Note every line in the entries that contains the string "computer", and copy it.

#### Supplied material ####

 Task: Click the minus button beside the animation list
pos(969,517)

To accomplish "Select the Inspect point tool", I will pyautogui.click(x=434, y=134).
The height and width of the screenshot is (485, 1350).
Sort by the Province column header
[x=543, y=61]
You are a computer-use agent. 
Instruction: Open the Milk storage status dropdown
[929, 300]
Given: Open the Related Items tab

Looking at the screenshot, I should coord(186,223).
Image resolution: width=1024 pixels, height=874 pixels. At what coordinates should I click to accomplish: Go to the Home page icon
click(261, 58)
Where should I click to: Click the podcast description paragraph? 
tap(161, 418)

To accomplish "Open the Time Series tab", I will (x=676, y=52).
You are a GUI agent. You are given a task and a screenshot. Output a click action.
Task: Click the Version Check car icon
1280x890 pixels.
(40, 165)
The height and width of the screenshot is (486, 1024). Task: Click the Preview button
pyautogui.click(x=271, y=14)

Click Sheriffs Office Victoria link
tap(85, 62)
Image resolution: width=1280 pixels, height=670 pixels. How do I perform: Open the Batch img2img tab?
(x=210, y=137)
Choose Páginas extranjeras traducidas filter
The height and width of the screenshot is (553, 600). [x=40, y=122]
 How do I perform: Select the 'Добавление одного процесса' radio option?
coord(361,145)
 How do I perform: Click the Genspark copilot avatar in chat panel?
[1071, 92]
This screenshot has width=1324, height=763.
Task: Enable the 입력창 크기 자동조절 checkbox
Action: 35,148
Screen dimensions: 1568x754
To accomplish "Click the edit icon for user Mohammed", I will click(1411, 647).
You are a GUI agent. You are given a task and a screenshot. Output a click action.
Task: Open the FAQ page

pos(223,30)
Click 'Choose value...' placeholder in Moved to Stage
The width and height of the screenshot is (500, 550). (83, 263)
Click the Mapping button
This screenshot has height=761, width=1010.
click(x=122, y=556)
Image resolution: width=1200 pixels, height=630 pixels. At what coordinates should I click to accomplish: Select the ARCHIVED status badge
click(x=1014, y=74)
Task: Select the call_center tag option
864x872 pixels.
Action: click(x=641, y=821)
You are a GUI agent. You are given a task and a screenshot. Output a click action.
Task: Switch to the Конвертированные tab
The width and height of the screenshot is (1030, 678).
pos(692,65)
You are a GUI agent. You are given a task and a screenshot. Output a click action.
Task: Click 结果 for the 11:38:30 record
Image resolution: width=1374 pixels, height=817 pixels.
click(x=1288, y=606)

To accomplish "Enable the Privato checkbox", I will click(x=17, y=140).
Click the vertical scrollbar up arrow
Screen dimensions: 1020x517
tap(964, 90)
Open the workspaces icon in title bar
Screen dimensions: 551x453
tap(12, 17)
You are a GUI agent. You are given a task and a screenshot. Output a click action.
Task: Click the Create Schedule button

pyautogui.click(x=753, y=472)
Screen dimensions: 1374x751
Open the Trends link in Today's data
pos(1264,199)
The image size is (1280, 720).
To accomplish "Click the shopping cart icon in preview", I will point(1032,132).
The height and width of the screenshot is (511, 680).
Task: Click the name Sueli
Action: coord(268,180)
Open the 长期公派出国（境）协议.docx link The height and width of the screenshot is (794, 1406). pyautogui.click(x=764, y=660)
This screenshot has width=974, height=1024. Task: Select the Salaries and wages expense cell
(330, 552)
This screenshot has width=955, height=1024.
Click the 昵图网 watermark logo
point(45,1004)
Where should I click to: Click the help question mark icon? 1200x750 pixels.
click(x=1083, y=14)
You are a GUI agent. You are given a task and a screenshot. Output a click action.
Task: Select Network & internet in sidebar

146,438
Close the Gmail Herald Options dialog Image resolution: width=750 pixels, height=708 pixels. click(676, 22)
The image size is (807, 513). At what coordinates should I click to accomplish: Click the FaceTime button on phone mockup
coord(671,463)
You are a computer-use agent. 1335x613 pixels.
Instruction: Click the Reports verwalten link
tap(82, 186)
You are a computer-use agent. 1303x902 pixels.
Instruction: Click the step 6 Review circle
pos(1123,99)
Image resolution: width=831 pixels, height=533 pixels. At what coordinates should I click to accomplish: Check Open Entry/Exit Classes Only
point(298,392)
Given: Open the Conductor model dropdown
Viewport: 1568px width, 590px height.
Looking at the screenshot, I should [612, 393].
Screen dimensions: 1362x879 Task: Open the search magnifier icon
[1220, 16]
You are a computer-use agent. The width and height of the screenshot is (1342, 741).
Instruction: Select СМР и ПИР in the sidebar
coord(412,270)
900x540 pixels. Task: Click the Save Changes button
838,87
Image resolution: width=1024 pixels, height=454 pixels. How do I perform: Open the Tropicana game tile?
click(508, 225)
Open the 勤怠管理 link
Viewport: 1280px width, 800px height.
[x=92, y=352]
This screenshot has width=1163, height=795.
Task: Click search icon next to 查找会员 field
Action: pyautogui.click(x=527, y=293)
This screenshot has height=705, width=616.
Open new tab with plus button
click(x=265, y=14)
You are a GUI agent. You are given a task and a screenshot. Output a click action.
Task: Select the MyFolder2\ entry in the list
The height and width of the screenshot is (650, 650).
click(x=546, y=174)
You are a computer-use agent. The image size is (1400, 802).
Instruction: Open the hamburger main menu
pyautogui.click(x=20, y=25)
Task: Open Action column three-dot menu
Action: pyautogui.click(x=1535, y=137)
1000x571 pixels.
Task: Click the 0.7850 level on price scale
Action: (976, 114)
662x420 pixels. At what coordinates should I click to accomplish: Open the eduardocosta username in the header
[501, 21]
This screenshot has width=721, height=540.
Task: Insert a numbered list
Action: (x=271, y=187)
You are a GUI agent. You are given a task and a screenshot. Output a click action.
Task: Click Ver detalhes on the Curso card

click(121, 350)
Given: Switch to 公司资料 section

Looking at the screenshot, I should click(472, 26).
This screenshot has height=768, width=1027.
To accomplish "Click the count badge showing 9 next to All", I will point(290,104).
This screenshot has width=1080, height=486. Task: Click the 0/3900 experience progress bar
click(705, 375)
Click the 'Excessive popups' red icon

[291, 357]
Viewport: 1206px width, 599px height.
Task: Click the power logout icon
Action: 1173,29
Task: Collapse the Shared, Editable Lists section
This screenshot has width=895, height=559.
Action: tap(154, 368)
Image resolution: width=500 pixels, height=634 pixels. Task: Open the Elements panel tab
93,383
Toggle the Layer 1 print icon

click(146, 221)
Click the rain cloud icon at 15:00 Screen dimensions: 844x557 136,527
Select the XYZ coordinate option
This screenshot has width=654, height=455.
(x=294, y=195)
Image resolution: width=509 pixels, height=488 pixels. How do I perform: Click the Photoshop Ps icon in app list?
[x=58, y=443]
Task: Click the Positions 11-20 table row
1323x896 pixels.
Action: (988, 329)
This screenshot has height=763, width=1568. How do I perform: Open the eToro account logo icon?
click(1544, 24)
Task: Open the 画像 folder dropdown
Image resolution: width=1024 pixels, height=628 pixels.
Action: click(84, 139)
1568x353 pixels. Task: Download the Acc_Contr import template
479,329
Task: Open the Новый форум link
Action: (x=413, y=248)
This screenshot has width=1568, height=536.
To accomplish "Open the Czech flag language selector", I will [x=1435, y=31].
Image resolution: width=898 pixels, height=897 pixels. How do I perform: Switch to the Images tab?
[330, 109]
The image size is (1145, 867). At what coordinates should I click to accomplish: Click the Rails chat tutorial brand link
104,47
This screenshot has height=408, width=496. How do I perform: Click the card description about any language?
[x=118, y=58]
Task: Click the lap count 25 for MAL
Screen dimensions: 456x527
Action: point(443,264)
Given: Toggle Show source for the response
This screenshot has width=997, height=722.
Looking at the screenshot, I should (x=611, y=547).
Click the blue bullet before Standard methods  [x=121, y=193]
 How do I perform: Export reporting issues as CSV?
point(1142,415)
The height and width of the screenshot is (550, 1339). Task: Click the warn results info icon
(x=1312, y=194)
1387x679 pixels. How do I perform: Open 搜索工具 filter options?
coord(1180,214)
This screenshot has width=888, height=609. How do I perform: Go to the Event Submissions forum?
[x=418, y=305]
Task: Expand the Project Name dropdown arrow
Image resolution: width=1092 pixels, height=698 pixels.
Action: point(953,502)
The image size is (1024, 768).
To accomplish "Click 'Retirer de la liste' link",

####

Solved problem:
You are a computer-use agent. 
You are a computer-use agent. 1335x613 pixels.
You are a computer-use agent. 1303x902 pixels.
You are a computer-use agent. The width and height of the screenshot is (1342, 741).
You are a computer-use agent. The image size is (1400, 802).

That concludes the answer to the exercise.